Patricia Oberhaus, Kay Armstrong, Harry Crotty, and Richard McLean
Richmond Art Center
Shades of Arthur B. Davies! Patricia Oberhaus exhibits a large number of small cartoons, elaborately framed and dated circa 1898. As a serious art effort they are negligible, but as humor, whimsy and cornball nostalgia they come off just fine.
Harry Crotty is from the airy cubism (Herbert Ferber) generation of sculptors and carries on this style without much feeling, but with considerable craftsmanship and technical know-how. His cut-out shapes are assembled in an architectural fashion and remarkably balanced. The sharp points of the upper pieces are inserted into grooves, this balance being the only thing that keeps the work standing. If these pieces are pushed gently, the entire sculpture moves, lending a whole new, interesting aspect to the work. It is unfortunate that Crotty did not express his ideas in terms of constantly moving parts, because, without motion, this sculpture has simply no life at all.
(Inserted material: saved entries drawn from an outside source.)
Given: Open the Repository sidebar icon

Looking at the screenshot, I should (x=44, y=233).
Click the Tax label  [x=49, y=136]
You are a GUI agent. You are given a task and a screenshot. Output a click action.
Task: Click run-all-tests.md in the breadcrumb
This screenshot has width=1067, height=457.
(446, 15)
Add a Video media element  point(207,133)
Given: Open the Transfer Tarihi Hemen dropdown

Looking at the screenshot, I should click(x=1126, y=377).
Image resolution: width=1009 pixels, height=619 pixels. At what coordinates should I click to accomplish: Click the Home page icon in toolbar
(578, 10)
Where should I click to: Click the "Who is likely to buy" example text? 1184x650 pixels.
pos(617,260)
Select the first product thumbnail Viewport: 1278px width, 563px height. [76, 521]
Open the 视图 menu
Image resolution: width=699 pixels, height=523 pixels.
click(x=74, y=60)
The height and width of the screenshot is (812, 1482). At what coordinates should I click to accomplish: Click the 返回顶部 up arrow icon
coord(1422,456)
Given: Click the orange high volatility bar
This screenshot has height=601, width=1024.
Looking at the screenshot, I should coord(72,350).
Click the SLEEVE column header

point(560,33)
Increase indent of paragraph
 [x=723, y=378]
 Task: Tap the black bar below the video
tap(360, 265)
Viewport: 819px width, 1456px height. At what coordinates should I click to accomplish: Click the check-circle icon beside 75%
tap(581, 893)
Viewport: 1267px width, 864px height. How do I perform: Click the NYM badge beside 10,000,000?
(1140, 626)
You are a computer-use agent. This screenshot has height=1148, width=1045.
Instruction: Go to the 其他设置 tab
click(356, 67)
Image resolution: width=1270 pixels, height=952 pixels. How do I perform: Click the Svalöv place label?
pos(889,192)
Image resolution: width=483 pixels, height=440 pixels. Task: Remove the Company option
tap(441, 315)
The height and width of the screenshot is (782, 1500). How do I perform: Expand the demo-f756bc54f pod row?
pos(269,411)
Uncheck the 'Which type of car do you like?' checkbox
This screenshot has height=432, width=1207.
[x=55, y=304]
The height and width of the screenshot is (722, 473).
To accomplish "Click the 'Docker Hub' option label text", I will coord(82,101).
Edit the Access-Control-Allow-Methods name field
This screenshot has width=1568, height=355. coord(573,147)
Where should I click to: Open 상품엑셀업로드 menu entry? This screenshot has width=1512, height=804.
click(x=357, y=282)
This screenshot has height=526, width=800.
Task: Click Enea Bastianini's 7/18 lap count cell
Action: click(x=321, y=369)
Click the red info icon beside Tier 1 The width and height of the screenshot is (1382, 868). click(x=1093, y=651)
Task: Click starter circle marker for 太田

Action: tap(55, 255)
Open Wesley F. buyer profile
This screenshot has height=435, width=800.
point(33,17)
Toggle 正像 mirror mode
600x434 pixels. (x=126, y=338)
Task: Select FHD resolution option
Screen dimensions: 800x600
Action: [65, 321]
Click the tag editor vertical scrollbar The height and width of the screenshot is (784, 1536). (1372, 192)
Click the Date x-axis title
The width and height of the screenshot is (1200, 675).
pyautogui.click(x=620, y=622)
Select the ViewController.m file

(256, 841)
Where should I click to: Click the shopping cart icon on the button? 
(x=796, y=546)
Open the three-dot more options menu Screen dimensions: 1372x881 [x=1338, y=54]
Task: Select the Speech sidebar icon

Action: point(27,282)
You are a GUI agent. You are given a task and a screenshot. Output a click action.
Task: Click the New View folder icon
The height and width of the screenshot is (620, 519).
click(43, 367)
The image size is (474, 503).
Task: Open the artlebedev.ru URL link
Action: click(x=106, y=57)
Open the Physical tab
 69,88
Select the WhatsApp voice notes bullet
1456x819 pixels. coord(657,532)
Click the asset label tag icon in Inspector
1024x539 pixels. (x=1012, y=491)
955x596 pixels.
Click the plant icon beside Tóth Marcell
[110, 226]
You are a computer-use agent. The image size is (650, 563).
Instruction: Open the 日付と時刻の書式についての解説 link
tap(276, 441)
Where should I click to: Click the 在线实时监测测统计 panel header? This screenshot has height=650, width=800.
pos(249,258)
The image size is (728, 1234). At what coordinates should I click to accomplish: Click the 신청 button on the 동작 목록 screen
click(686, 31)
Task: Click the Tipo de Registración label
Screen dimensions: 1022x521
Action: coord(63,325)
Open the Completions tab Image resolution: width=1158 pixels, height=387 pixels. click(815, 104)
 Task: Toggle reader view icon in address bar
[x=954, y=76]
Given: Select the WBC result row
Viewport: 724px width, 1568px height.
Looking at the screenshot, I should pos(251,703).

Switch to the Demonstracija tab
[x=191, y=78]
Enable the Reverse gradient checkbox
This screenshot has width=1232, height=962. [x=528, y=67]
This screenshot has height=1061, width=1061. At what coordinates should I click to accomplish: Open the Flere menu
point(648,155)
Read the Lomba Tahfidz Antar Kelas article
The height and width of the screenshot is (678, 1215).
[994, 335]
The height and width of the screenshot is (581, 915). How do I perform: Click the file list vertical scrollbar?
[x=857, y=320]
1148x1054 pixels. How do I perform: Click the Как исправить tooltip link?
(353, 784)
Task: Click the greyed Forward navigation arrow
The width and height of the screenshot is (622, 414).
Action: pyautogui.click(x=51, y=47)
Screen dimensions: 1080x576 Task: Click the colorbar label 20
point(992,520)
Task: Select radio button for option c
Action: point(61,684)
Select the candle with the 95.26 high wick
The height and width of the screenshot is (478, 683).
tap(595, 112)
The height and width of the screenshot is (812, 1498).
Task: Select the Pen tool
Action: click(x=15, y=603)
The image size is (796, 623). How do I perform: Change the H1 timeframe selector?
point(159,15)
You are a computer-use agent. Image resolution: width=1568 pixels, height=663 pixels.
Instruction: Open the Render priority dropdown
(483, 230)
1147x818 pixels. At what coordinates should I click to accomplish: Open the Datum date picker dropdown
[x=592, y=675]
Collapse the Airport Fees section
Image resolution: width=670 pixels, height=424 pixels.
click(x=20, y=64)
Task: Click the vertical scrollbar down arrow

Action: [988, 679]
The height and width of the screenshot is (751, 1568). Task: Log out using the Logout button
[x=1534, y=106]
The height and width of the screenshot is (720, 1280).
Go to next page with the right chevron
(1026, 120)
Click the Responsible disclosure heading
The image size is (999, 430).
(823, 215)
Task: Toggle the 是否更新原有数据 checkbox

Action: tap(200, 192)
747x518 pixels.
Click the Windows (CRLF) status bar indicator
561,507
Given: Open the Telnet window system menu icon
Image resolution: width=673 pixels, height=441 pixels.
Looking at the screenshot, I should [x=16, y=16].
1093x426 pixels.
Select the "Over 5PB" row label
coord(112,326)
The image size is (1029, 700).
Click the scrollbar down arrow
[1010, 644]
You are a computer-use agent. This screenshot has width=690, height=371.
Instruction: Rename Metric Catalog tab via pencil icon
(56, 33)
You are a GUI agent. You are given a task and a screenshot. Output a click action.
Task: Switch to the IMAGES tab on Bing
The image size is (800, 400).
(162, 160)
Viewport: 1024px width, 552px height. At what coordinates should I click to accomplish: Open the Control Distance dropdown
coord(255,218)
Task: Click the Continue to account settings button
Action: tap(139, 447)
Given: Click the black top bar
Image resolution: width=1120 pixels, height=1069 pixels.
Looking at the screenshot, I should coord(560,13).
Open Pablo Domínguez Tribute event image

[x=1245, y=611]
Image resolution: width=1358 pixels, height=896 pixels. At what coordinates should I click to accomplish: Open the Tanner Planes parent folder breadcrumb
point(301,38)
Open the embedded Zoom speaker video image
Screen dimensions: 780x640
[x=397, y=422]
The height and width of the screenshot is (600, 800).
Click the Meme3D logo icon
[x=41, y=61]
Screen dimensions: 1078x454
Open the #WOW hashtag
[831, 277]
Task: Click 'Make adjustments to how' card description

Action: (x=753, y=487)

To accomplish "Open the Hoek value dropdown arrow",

Kay Armstrong’s sculpture is faintly amusing, but not because it is an offbeat effort with the captivating charm of Patricia Oberhaus’ drawings. It is funny because little clay figures that resemble shmoos are funny and because eight little shmoo-people in a bed is funny. However, this pales quickly and when one turns around to look at the sculpture, there is nothing of interest to find. As for the humor—Al Capp does it better.
Richard McLean cannot seem to make up his mind between Nathan Oliveira, Charles Gill and conventional abstract expressionism. Half his work is determinedly involved and half of it is rather detached from the problems of format, imagery, commitment, and intent of statement. He takes up Gorky-oriented and San Francisco-nurtured abstract expressionism only to put it aside for Charles Gill’s draftsmanly approach to painting. He even absorbs Gill’s motifs. McLean seems to be at a crossroads, with one tradition dead behind him and with future possibilities not fully understood. This, oddly enough, is the dilemma of almost every painter in the East Bay. Also like much other work from this area, his recent collages are excessively horrific for their subject matter.